The concentrations of RecF (0.1 μM), RecO (0.2 μM) and RecR (10 μM) that achieve optimal Pol V bypass have been determined by various titration experiments (see Supplementary Figures S1, S2, S4 and S5). As seen in Figure 2A, in the presence of the RecFOR proteins, a robust time-dependent appearance of full-length TLS product (TLS0) can be observed reaching ≈60% of bypass at 1 h. A strong pause site corresponding to the position preceding the lesion site (L-1) is rapidly observed and becomes less intense over time when bypass occurs. In contrast, in the absence of RecFOR proteins, the primer is rapidly elongated until position L-1, whereas essentially no TLS takes place under these conditions. Indeed, the faint full-length band at position TLS0 is constant over time and corresponds to a small contamination with non-modified substrate (≈0.2%). In contrast, the faint band at position TLS-1 slightly increases over time, and is due to a weak frameshift bypass activity mediated by Pol III HE (≈0.8% at 80 min).

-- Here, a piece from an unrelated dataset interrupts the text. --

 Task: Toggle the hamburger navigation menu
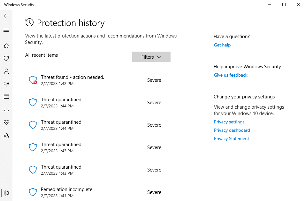coord(6,30)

In conclusion, in the presence of Pol III HE and saturating concentration of SSB and RecA, RecFOR proteins are necessary to reach high levels of Pol V-mediated lesion bypass. We suggest that RecFOR proteins are required for RecA filament formation in the presence of physiologically relevant concentrations of SSB. While under normal conditions, the cellular concentrations of RecA and SSB monomers are comparable, when SOS is induced, RecA concentration increases about 10-fold. However, given the much higher affinity for binding to ssDNA of SSB (Ehn et al, 2001) compared with RecA (Arenson et al, 1999), the competition is still largely in favor of SSB.

Pol V-mediated TLS in the presence of SSB: RecOR proteins are absolutely necessary, whereas RecF further stimulates the reaction. None of the RecF, RecO or RecR protein taken alone or in combination of two is able to stimulate TLS above background level, except for the RecOR combination (Figure 2B). Indeed, the RecOR combination allows the TLS reaction to reach a level very significantly above background (3.7% for a 10 min incubation time with Pol V). Previously published biochemical data have established that the RecOR complex functions to speed up the formation of a RecA filament on ssDNA prebound by the SSB protein (Umezu and Kolodner, 1994; Shan et al, 1997; Bork et al, 2001b). In these experiments, addition of RecF had either no or even a negative effect on the capacity of RecOR to load RecA. In contrast, we found that addition of RecF (0.1 μM) further stimulated the TLS reaction about five-fold (Figure 2B). Similarly, by monitoring the ATPase activity of the RecA filament, it was recently shown that RecF stimulates RecA filament formation on ssDNA gaps coated with SSB protein (Morimatsu and Kowalczykowski, 2003).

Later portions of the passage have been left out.